* Assignment: All lines from the one containing "Task: Select the Комментарий column header" through the end of the material below are to be printed exactly, both ends included, minus pictures.
++++++++++
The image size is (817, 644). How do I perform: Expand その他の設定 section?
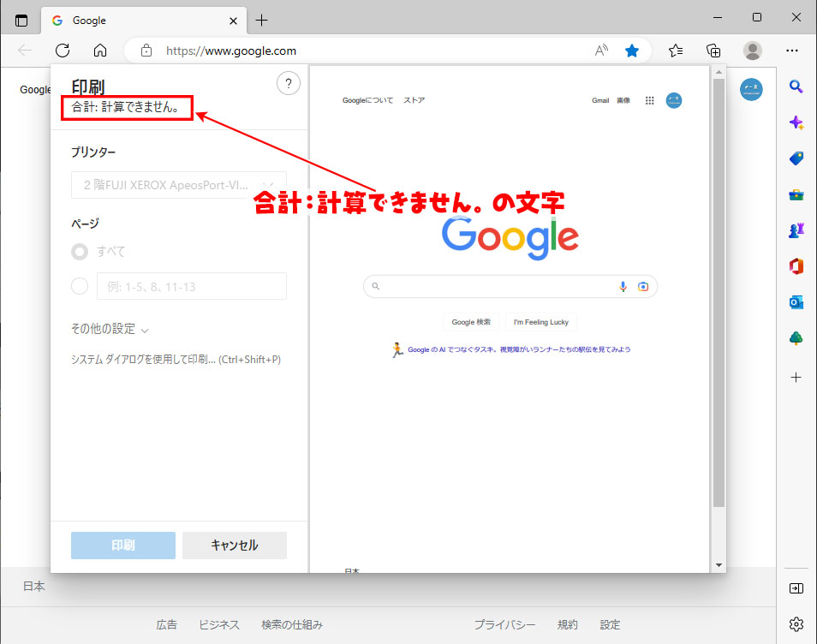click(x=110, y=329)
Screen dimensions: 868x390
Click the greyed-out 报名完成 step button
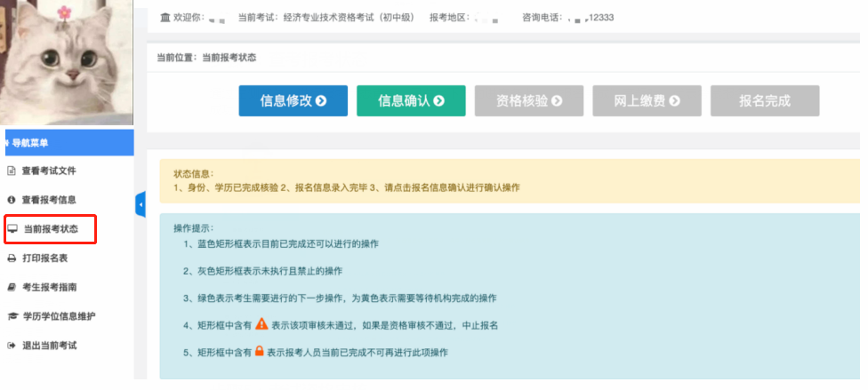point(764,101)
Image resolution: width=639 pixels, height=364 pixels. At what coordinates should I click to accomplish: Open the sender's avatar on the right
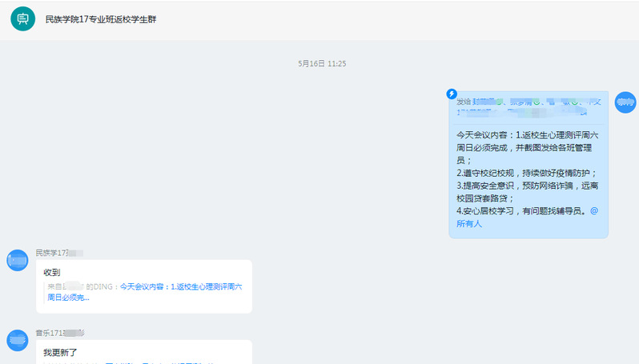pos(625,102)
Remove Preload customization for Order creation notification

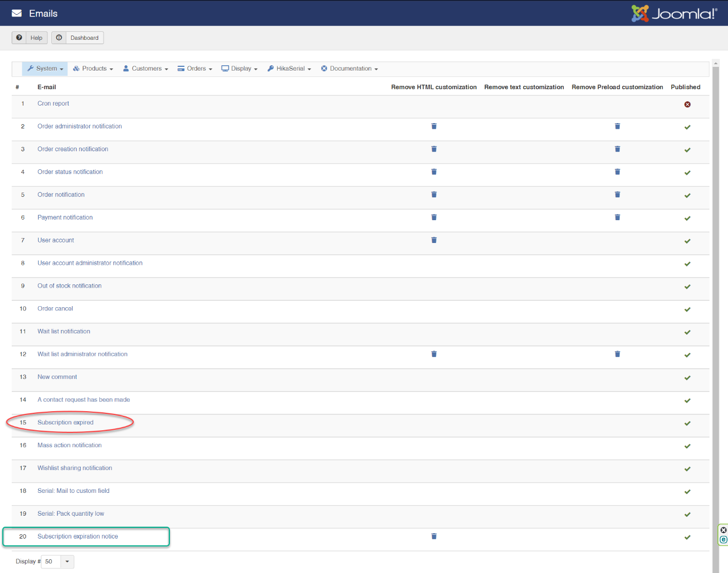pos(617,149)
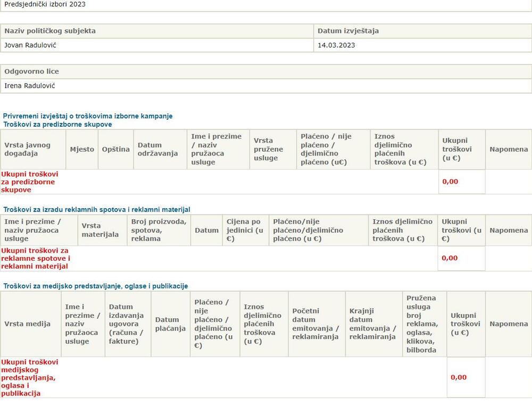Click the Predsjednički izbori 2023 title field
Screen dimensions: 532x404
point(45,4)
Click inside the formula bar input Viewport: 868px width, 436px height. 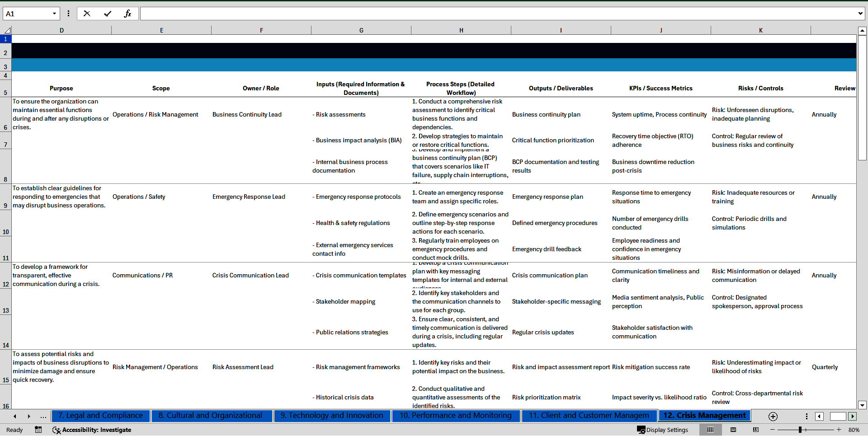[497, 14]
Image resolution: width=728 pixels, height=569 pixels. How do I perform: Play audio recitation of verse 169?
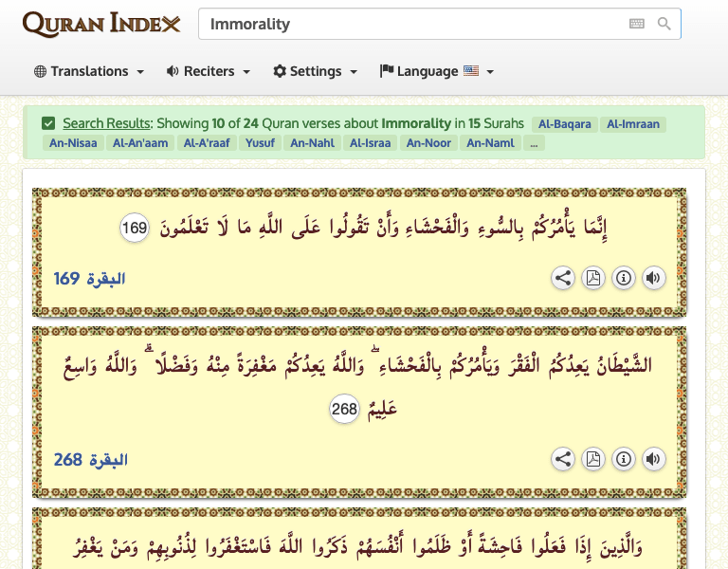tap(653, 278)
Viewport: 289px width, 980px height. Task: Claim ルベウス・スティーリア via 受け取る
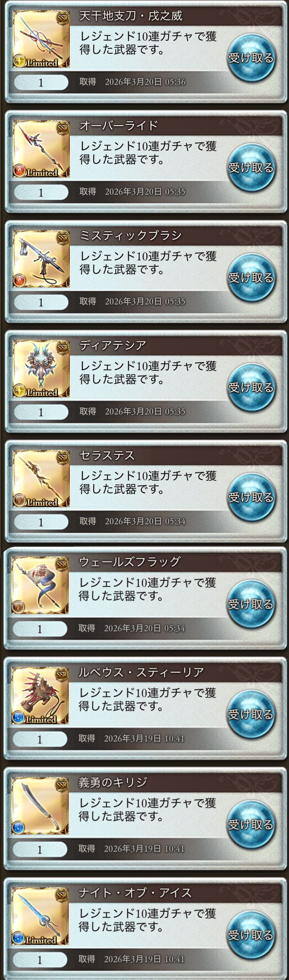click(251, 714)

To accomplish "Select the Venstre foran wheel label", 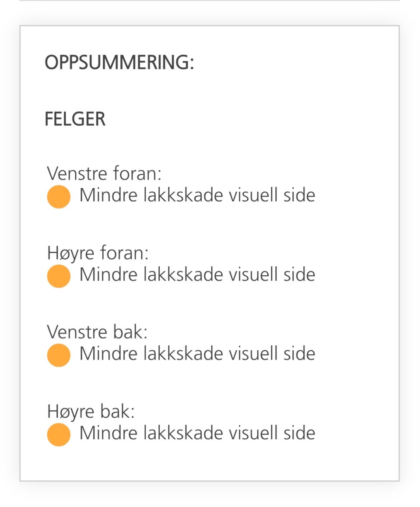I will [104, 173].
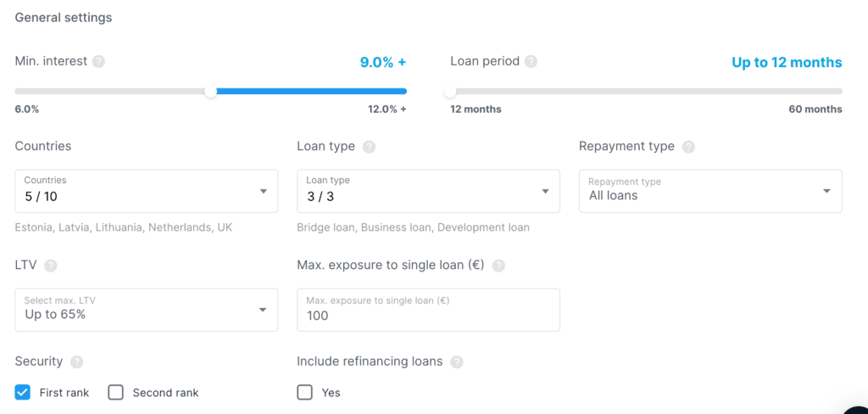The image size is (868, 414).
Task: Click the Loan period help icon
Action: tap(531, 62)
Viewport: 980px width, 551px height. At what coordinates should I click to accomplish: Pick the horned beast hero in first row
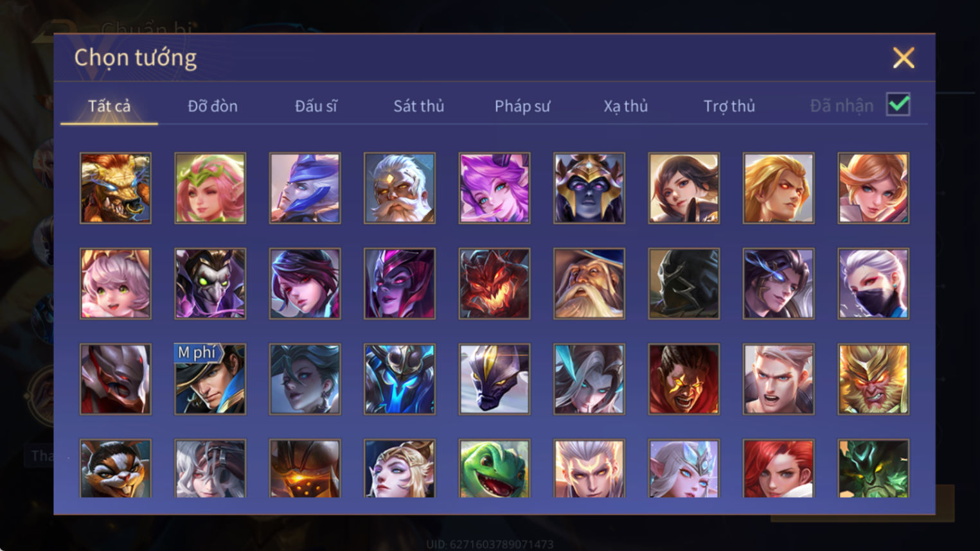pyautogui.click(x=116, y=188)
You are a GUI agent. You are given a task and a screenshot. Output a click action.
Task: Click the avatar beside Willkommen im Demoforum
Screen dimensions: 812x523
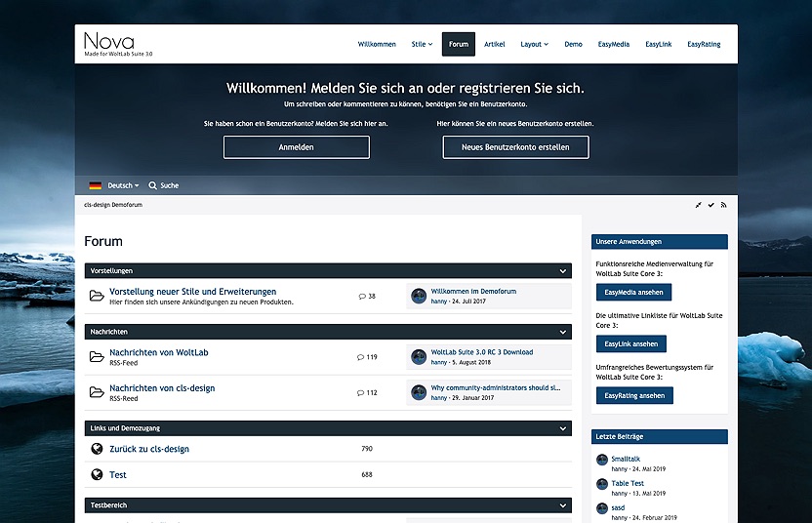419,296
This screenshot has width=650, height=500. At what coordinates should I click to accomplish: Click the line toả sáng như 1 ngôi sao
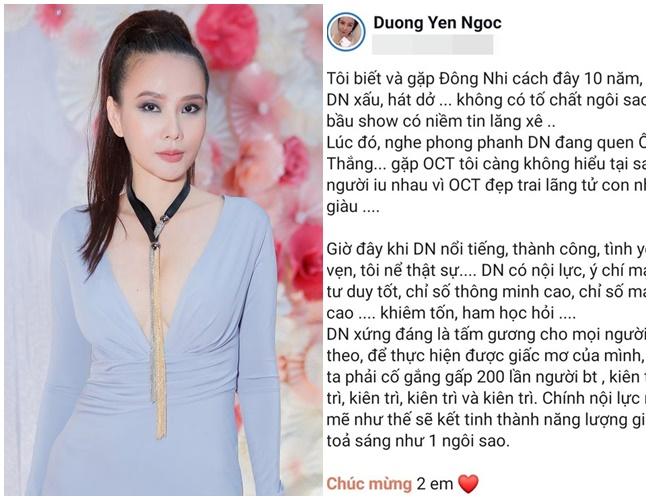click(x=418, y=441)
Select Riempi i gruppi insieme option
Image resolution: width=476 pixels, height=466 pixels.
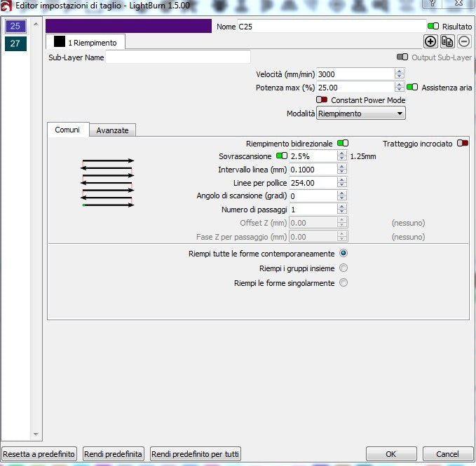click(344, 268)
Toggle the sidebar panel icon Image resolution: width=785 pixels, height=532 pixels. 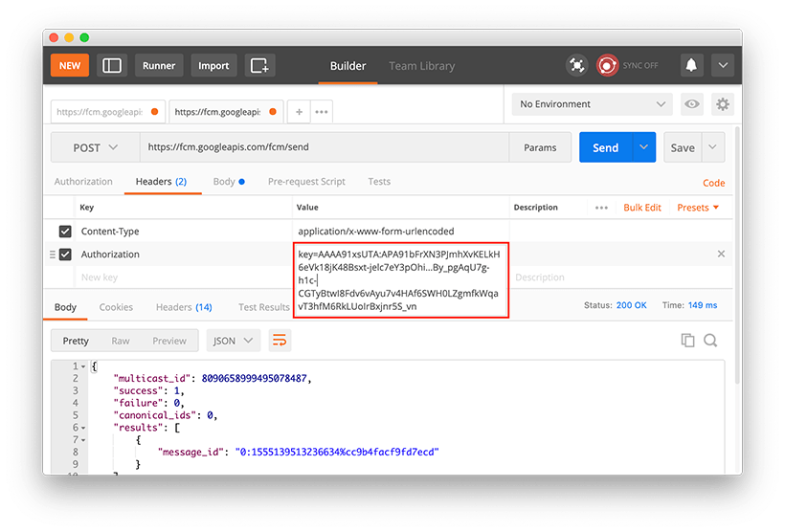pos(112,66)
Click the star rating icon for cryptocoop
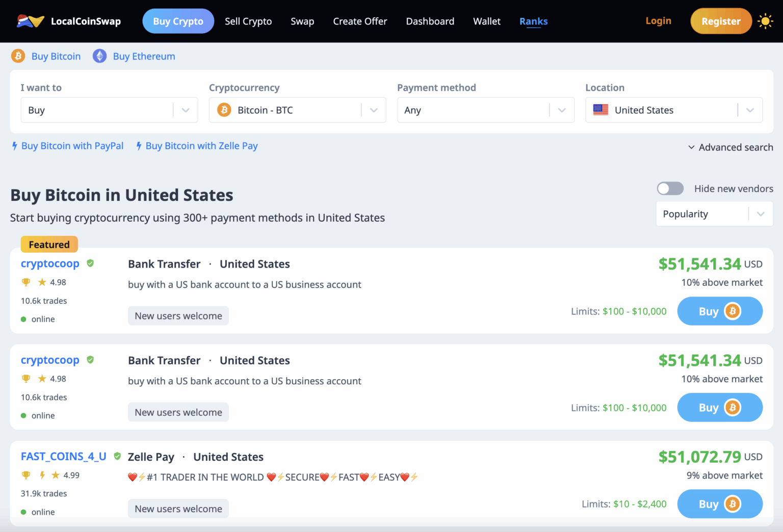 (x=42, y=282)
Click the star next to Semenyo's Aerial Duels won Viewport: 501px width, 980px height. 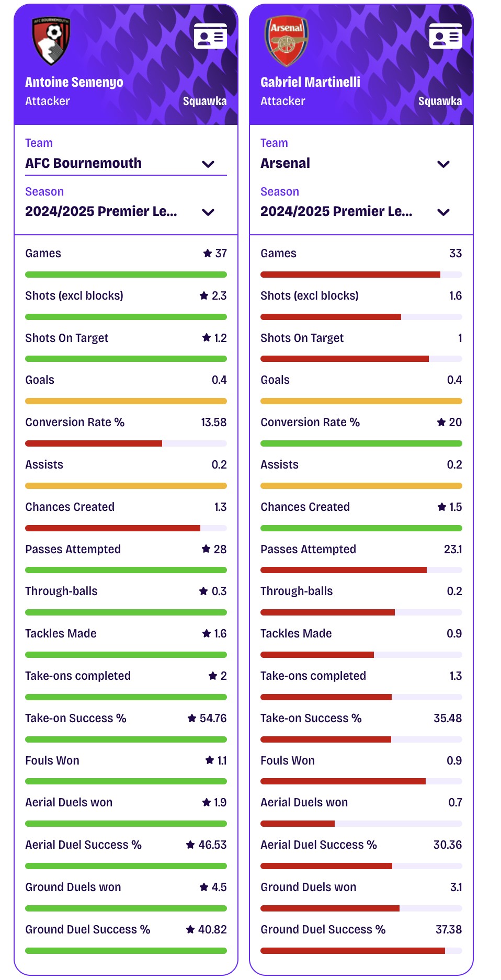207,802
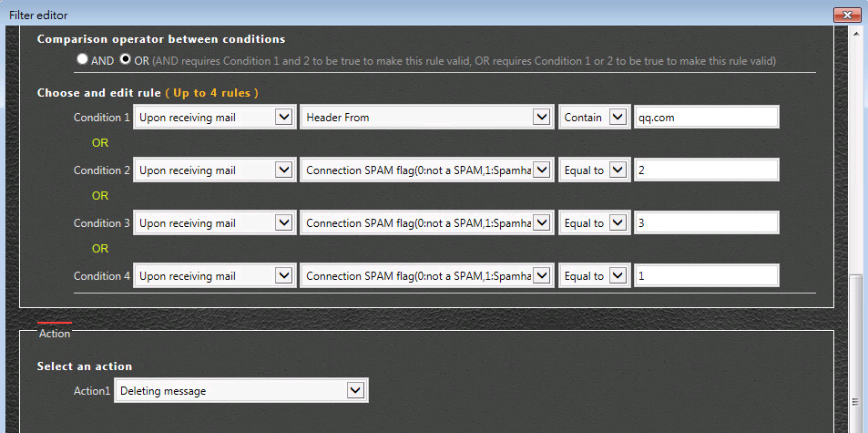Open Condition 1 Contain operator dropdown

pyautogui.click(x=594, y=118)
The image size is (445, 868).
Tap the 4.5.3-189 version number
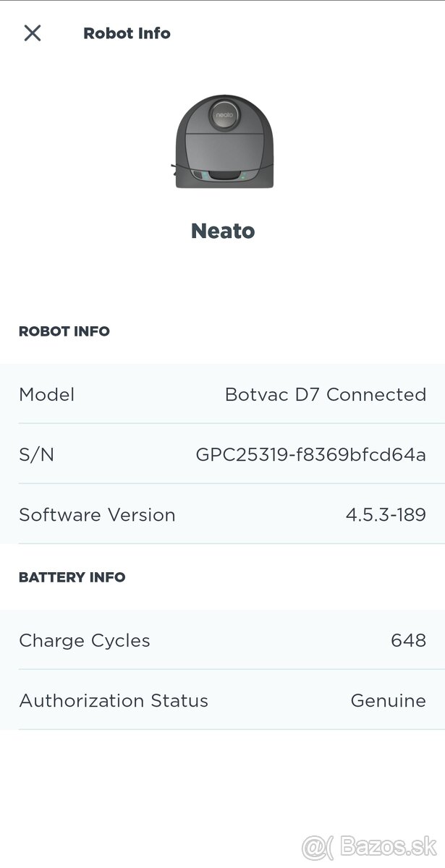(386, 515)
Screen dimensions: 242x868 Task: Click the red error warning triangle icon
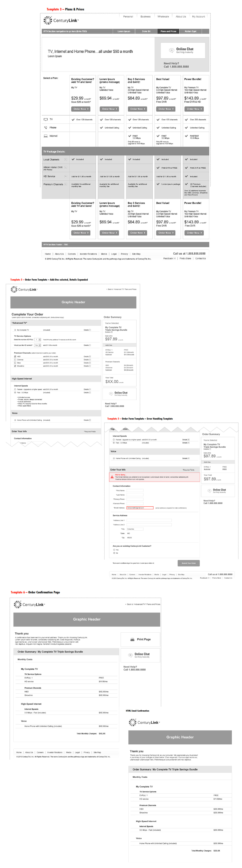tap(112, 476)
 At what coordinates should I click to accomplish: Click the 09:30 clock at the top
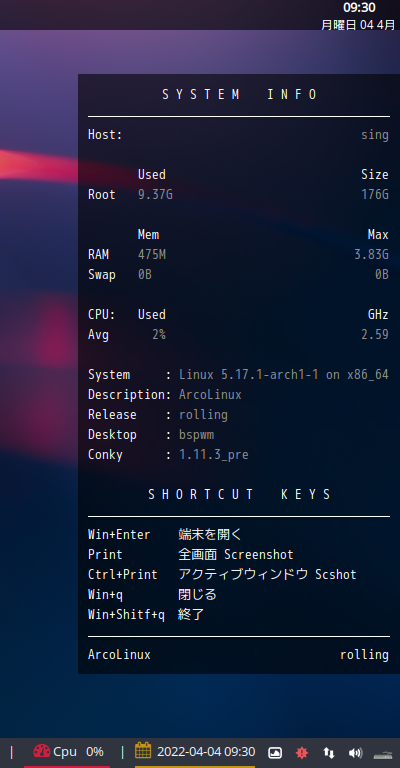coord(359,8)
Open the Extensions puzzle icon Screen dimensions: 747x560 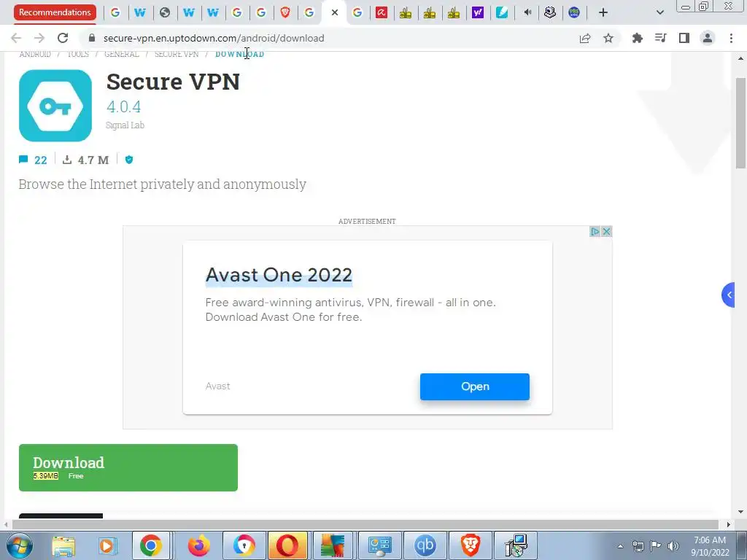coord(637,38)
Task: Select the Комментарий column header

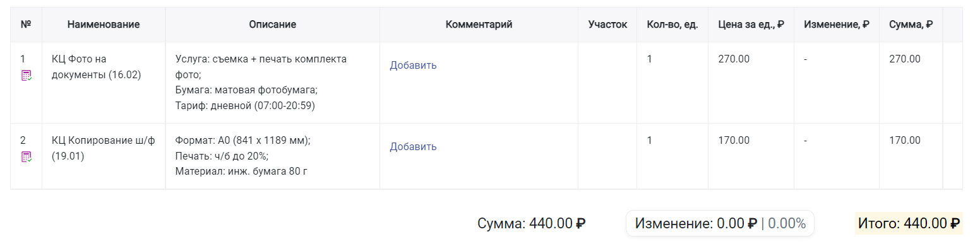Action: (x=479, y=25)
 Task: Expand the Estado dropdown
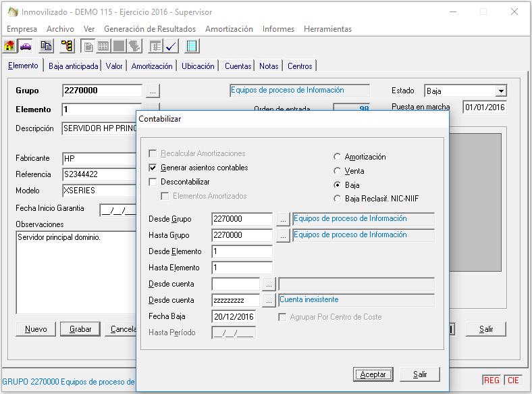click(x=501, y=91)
++++++++++
* Result of this exercise:
Task: Select the Комментарий column header

Action: (x=479, y=25)
 Task: Expand the Estado dropdown
click(x=501, y=91)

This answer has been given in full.